Ocean Trout baked in Paperbark with Moo Brew Pils


Kris : I love using native Australian ingredients in my cooking. This is one of my favourite dishes to make:
Ocean Trout baked in Paperbark.

 Weeping Paperbark trees (of the genus Melaleuca) are fairly common ornamental trees found in a lot of Australian gardens. Aboriginal people have used them for thousand’s of years to bake food in; it’s nature’s baking paper. It gives an interesting, smoky flavour to food, particularly to seafood and vegetables.

It is best to soak the bark in water for a few hours before using it; this stops it from burning and help’s to partially steam the food. On the left, you see the soft inner side of the bark, this is the side you want to use to wrap your food (unlike the gnarly, outside bark on the right).

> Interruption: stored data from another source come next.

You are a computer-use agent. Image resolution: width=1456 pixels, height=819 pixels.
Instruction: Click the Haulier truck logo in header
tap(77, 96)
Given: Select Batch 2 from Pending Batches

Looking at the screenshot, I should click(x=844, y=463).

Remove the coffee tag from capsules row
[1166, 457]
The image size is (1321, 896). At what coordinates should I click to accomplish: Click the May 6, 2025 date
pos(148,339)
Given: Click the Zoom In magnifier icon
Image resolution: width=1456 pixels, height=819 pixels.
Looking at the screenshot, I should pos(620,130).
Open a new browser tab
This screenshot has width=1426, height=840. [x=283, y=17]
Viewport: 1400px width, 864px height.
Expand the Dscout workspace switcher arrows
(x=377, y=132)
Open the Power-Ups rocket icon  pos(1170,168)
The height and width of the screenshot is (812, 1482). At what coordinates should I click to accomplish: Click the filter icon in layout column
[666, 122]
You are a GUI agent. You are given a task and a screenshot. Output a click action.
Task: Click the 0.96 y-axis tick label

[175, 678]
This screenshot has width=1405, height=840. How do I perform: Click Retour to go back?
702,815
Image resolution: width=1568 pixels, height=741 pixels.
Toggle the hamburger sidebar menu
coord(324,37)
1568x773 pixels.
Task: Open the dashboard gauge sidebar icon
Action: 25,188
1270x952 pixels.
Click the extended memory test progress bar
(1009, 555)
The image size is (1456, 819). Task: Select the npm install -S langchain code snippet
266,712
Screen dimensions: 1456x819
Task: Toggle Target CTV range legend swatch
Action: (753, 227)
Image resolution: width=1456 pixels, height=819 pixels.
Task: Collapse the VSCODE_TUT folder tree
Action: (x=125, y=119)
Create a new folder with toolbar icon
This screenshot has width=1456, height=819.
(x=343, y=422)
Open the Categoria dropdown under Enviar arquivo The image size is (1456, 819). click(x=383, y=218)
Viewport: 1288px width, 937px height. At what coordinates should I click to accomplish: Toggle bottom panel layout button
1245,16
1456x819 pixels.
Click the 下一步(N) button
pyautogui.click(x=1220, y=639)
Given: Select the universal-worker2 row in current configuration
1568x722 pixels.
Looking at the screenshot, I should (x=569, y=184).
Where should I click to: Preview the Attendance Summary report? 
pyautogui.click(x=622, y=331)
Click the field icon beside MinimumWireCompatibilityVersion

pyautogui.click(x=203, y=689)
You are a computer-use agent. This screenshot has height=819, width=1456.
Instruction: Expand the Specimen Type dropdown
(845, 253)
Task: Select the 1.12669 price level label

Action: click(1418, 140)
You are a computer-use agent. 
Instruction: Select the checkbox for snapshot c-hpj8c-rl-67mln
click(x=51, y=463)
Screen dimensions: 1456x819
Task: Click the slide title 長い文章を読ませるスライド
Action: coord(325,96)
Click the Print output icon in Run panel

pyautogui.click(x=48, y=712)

I bought an ocean trout to wrap in my paperbark. When baking, use an oilier fish (like trout or mackerel)  as white fleshed fish tend to dry out. I seasoned each side of the fish with sea salt and drizzled it with olive oil. I then stuffed it with fresh lemon myrtle leaves, Tasmanian pepper berries and a couple of cloves of garlic.

If you don’t have lemon myrtle leaves or Tasmanian pepper berries, you can use lemon grass, kaffir lime leaves and freshly cracked black pepper.Also, if you can’t find paperbark you can wrap the fish in baking paper.

Tightly wrap the fish, rolling it in the bark like a burrito so the juices can’t leak out while baking. Use twine to secure both ends and the middle.

Place it into an oven pre-heated to 180 C and bake for 1 hour.

While waiting for the fish to bake, I made a salad of finely sliced iceberg lettuce, mint, orange segments and macadamia nuts. Simply dress the salad with a good quality olive oil and some lime juice.

Caroline: We ate the fish just by pulling the flesh off the bone with a fork. It was juicy and savory and tender. The macadamia nuts gave the combo great crunch and the citrus in the salad cut through the oiliness of the fish.

 

Kris: I dropped out to the Moo Brew brewery yesterday and was lucky to pick up a 4-pack of Pilsner fresh off the bottling line. It’s a clean, crisp german style Pilsner. I thought the beer would be a perfect match for the dish. It was. It cut through the richness of the fish and worked really well with the citrus in the  salad.